(Stored data)
+ + + +

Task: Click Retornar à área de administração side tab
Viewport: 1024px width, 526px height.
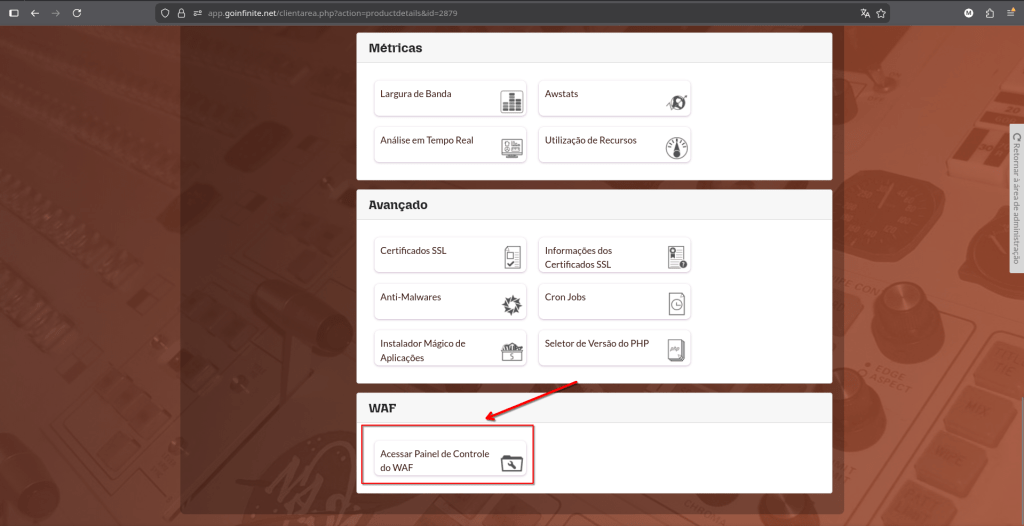Action: pyautogui.click(x=1016, y=200)
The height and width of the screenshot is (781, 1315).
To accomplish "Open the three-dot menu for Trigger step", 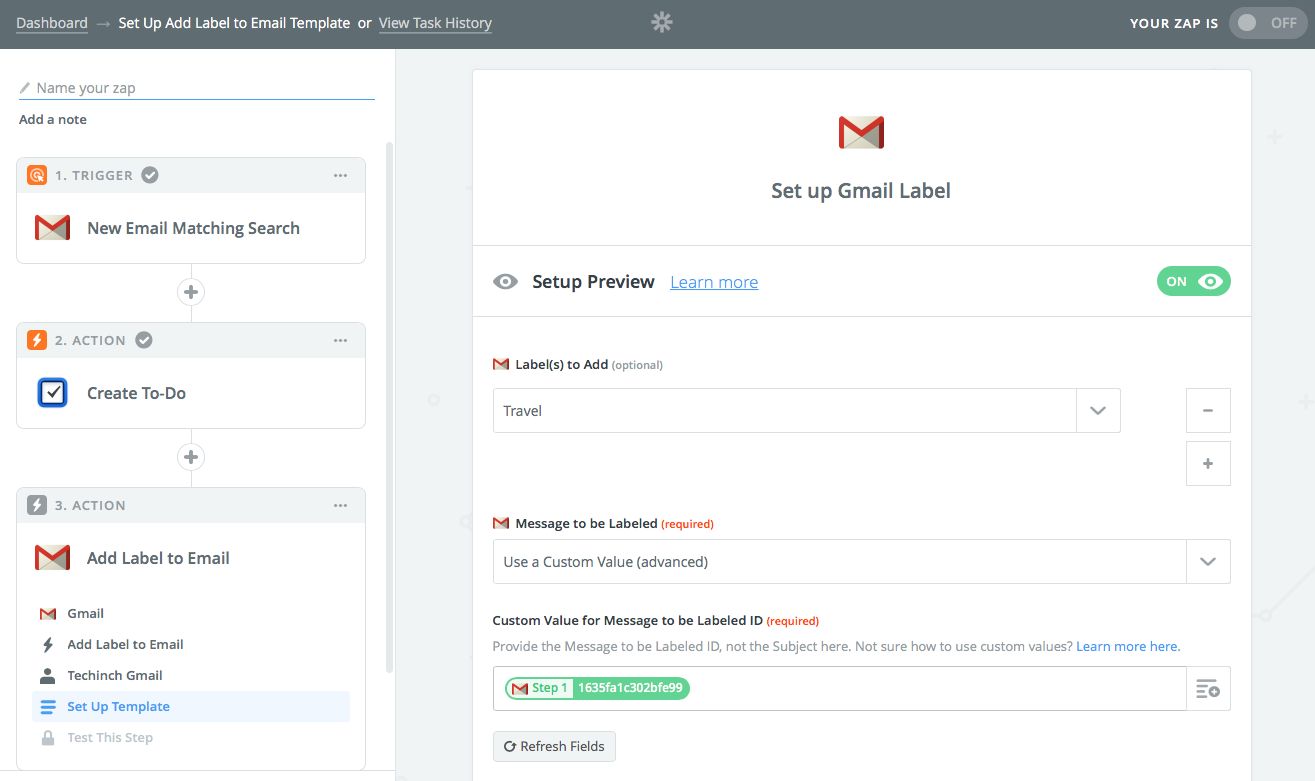I will [x=341, y=175].
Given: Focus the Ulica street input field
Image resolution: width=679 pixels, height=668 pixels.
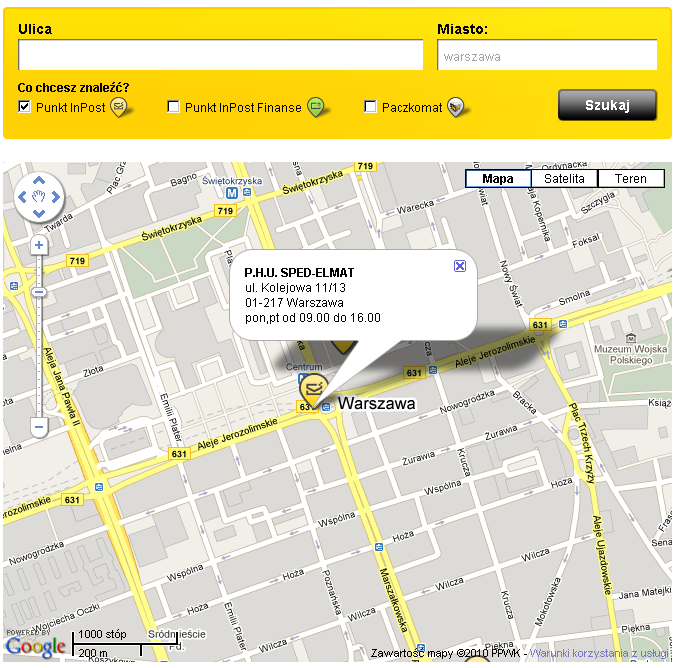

+ + + +

### YOUR ASSIGNMENT
For this exercise, repeat word for word only the lines from the one containing "Given: Focus the Ulica street input field" through the end of the data, including both. Pictures do not go in the copy.

### SOLUTION FOR THIS PROBLEM
Given: Focus the Ulica street input field
Image resolution: width=679 pixels, height=668 pixels.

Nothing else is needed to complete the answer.